TRECHO SELECIONADO:
####

Este facto é significativo, mas infelizmente não poderia realisar-se com uma menina educada em Portugal.

No estrangeiro as casas da escola têem a apparencia de palacios, entre nós têem a apparencia de uma prisão soturna o medonha. Em geral, vistas de fóra, causam asco; de dentro inspiram horror. Não attrahem a mocidade, repellem-n'a.

E note-se que este horror é ainda aggravado nas creanças pelo uso e abuso das palmatoadas e pelo emprego de modos brutaes o estupidos, para as obrigar a aprender o a b c por um methodo mais brutal e estupido que esses modos empregados. (Apoiados.)

O methodo que entre nós se emprega para ensinar as ercanças, em vez de lhes desenvolver a intelligencia, pareçe que tende a atrophiar-lh'a. (Apoiados.) É um methodo absurdo e nada racionavel. Depois de haver saído da escola o sermos já adultos, o nosso maior espanto é termos aprendido a ler por similhante systema, que é a negação de tudo o que é systema. (Apoiados.) Tambem, se conseguimos aprender é á custa de tempo tempo perdido na inacção da aula, e que devia ser aproveitado nos brinquedos infantis, os quaes, ao passo que alegram o espirito, fortificam e robustecem o corpo.

É possivel que o novo methodo de leitura de João de Deus não preste para nada. É possivel que da sua adopção não resulte utilidade alguma, nem até a economia do tempo. É possivel que até seja prejudicial.

Ainda assim, entendo que seria conveniente estudal-o. O dispendio seria pequeno, e as vantagens grandes. Dissipa-se uma illusão e talvez se evitasse o perigo. E quando o gasto fosse completamente inutil, nem por isso nós, que em assumptos de boa e parcimoniosa administração estamos muito longe de ser modelo, perderiamos grande cousa no conceito da Europa, por um novo capricho, por mais uma extravagancia, que ao menos tinha a desculpa do fim a que mirava — melhorar a educação popular.

O sr. ministro do reino disso que ía mandar estudar o methodo do João de Deus, e entregal-o á consideração de uma commissão e da junta consultiva de instrucção publica.

Respeito muito todas as commissões e todas as juntas, apesar de não estar costumado a ser surprehendido pela grandeza e proficuidade dos seus trabalhos. Entregue-se, pois, se quizerem, o methodo a uma ou a muitas commissões. Emquanto porém não apparecem os resultados de tão demorados estudos, permitta-se-me propor um alvitre. Estamos conversando em boa paz, e estou certo de que o sr. ministro do reino não se recusará a acceital-o.

####

DADOS FORNECIDOS:
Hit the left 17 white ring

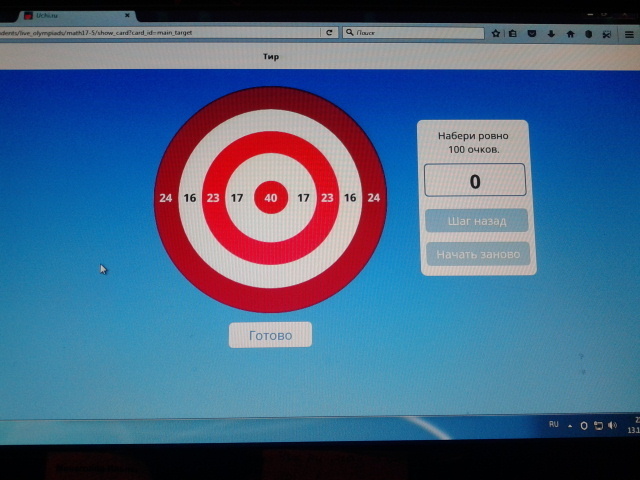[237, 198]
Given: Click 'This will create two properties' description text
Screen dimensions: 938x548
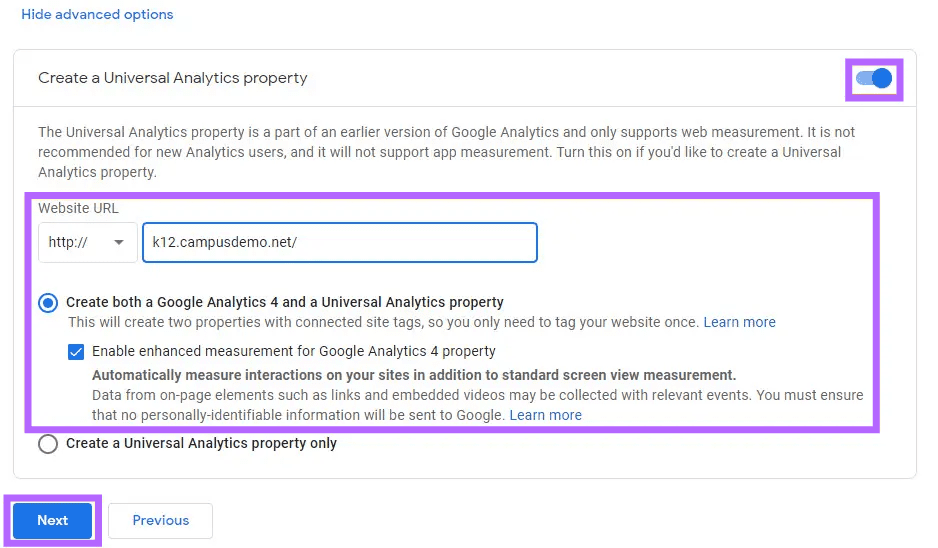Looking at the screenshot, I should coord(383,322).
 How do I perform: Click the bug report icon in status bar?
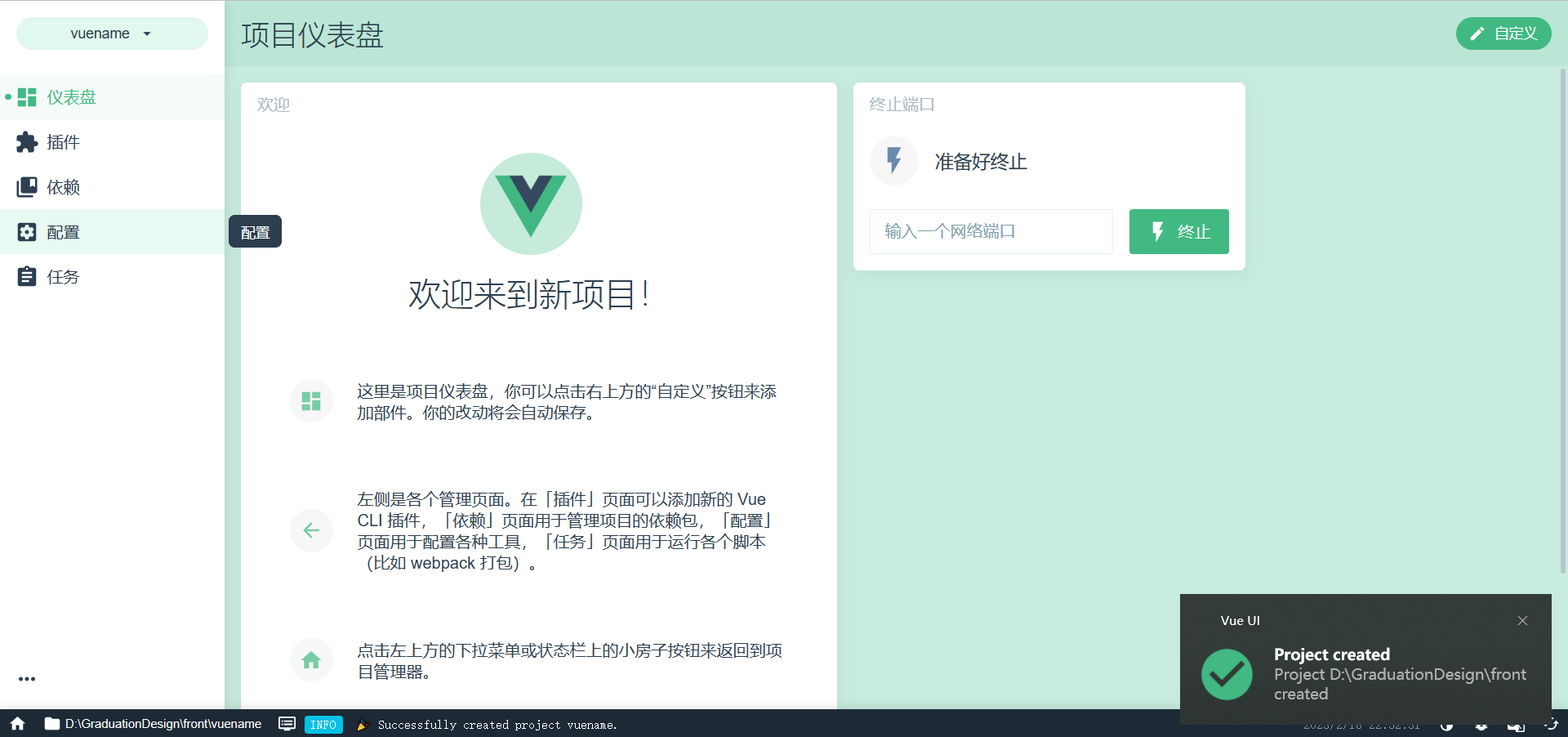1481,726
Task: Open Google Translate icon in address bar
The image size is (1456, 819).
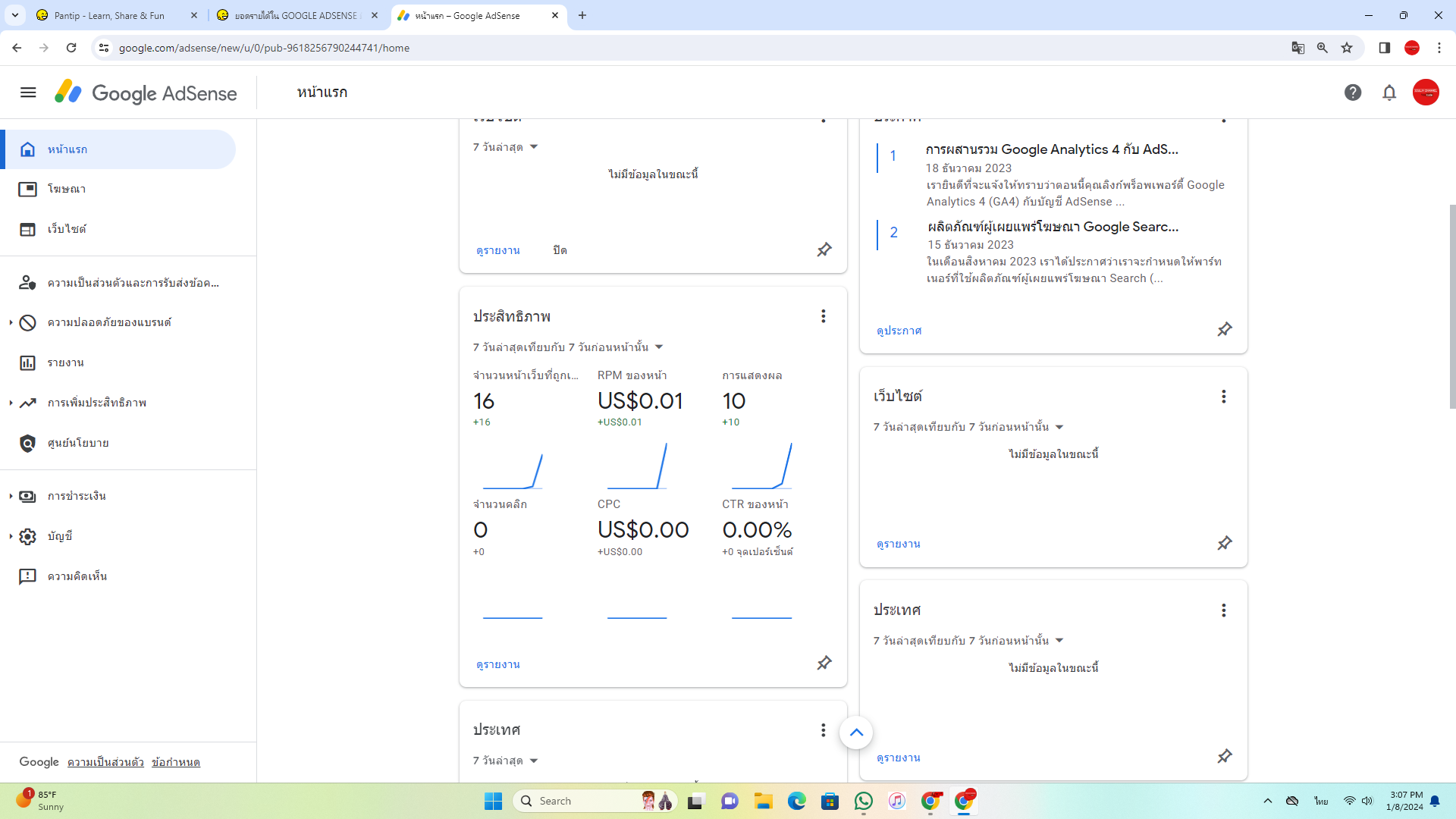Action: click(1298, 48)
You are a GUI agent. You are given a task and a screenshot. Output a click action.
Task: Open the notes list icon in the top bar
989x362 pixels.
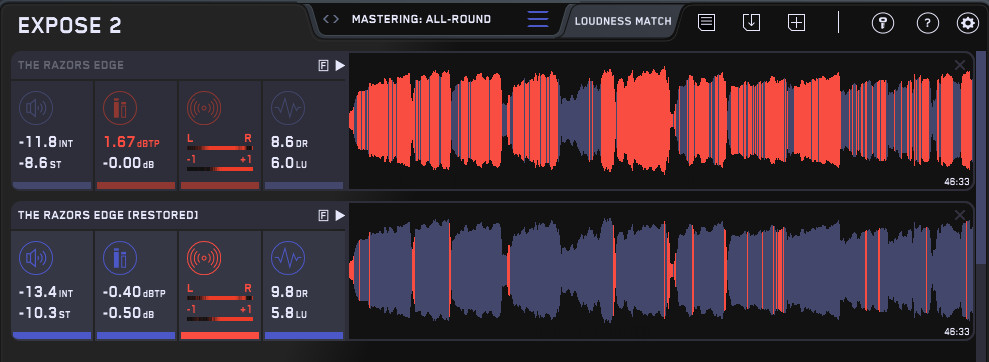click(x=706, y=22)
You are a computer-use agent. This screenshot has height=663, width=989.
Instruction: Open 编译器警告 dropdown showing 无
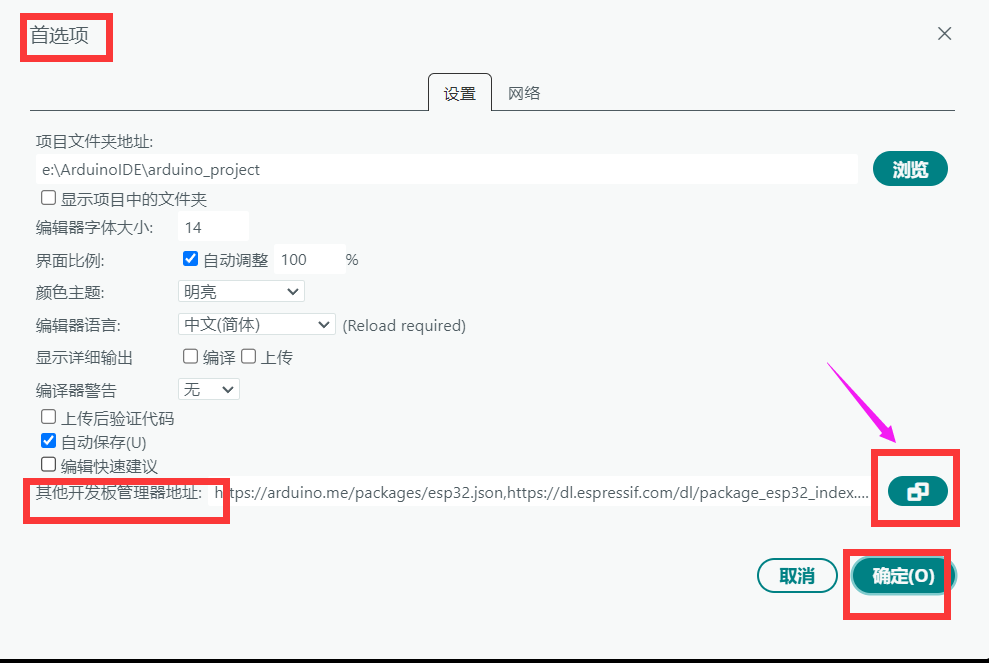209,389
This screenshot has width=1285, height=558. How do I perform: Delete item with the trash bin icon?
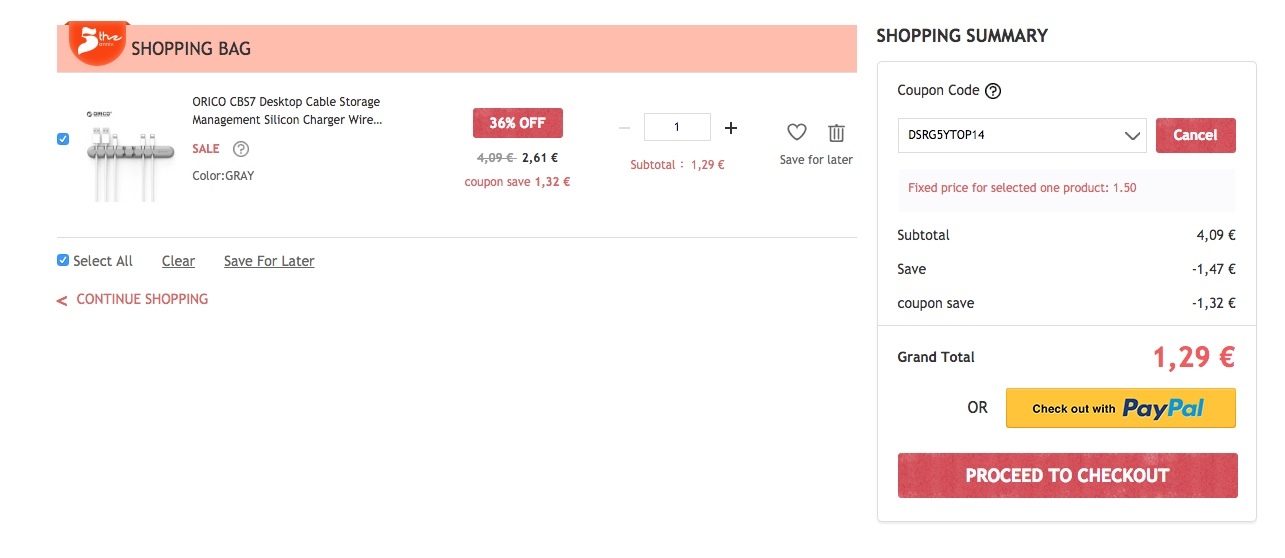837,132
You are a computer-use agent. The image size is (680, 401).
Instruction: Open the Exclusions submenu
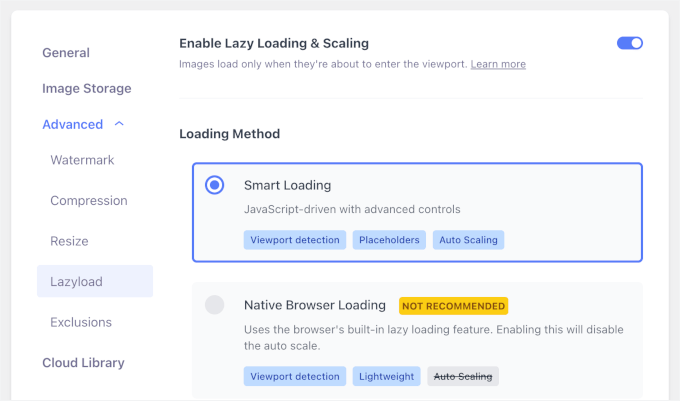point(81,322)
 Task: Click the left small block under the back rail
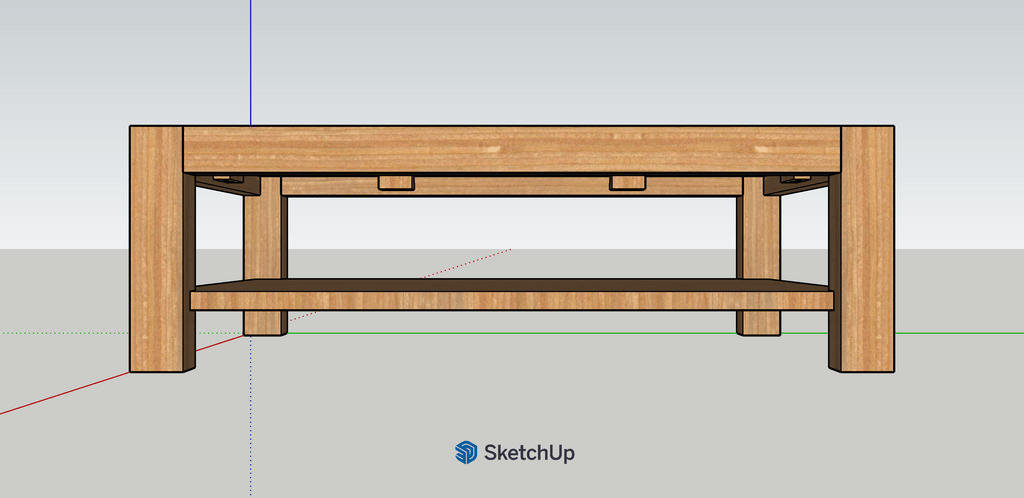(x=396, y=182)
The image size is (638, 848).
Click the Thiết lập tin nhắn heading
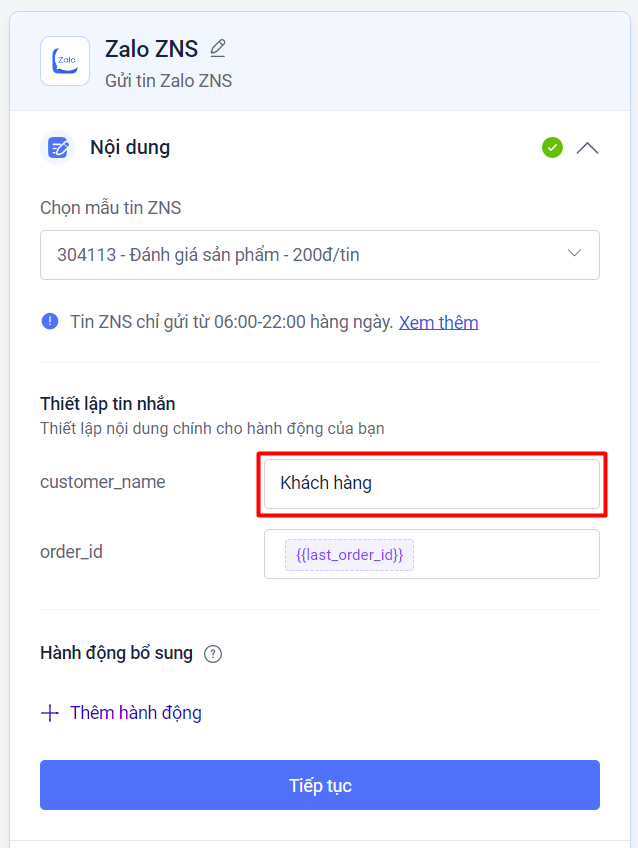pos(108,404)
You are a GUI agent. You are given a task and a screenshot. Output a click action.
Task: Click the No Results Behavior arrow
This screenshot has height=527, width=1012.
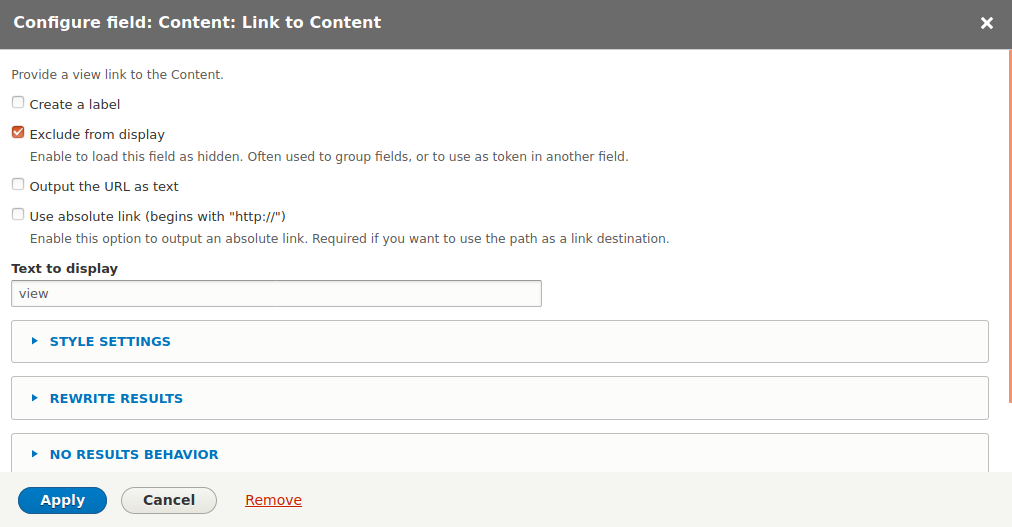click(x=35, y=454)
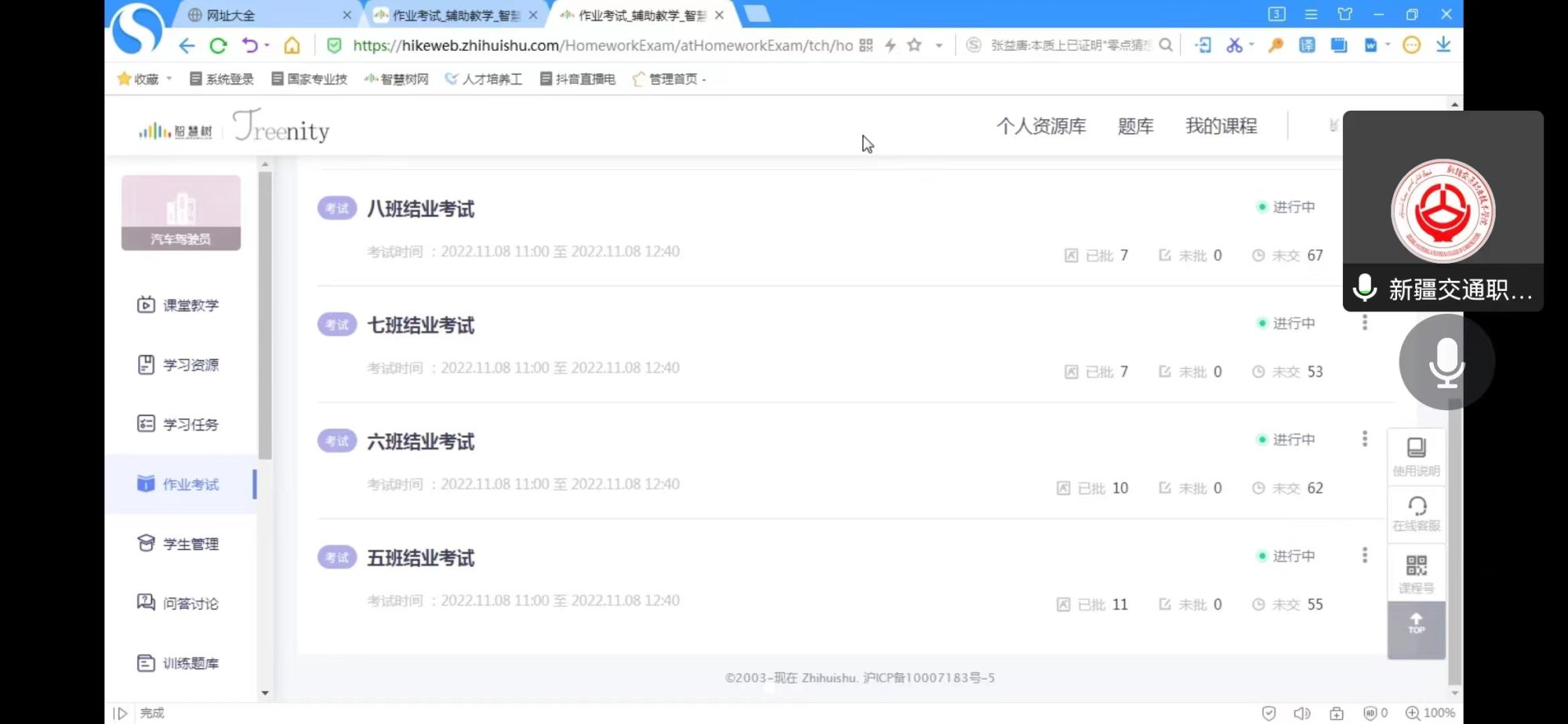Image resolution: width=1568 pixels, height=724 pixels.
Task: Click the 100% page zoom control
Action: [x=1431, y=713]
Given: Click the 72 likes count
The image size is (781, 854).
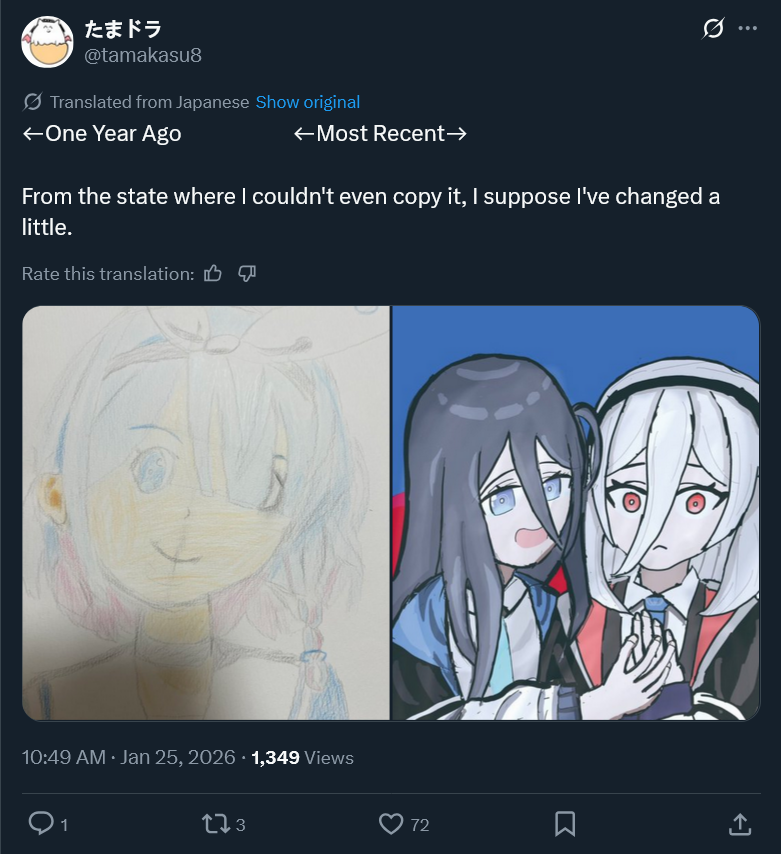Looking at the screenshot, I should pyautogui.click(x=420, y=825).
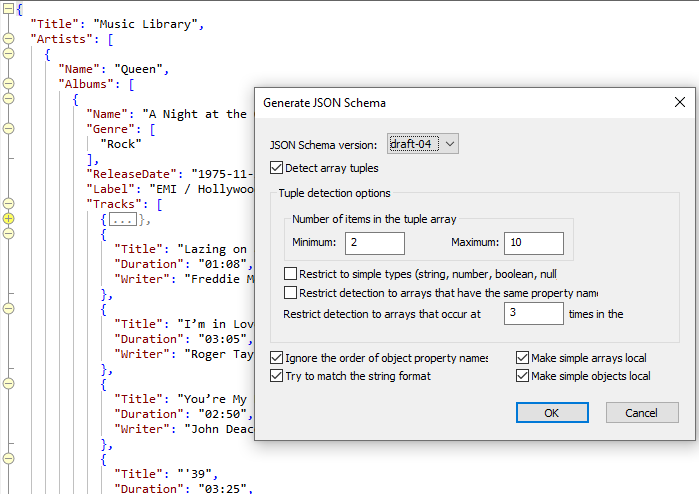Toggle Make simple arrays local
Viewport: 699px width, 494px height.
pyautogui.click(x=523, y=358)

####

REQUISITOS:
**a.** Traduza para o inglês a frase "O dispendio seria pequeno, e as vantagens grandes.", que aparece no trecho sobre o ensino acima.
**b.** Reproduza, do trecho sobre o ensino acima, a passagem que vai de "É possivel que o" até "a educação popular.".

RESPOSTAS POR TAREFA:
**a.** The expense would be small, and the advantages great.

**b.**
É possivel que o novo methodo de leitura de João de Deus não preste para nada. É possivel que da sua adopção não resulte utilidade alguma, nem até a economia do tempo. É possivel que até seja prejudicial.

Ainda assim, entendo que seria conveniente estudal-o. O dispendio seria pequeno, e as vantagens grandes. Dissipa-se uma illusão e talvez se evitasse o perigo. E quando o gasto fosse completamente inutil, nem por isso nós, que em assumptos de boa e parcimoniosa administração estamos muito longe de ser modelo, perderiamos grande cousa no conceito da Europa, por um novo capricho, por mais uma extravagancia, que ao menos tinha a desculpa do fim a que mirava — melhorar a educação popular.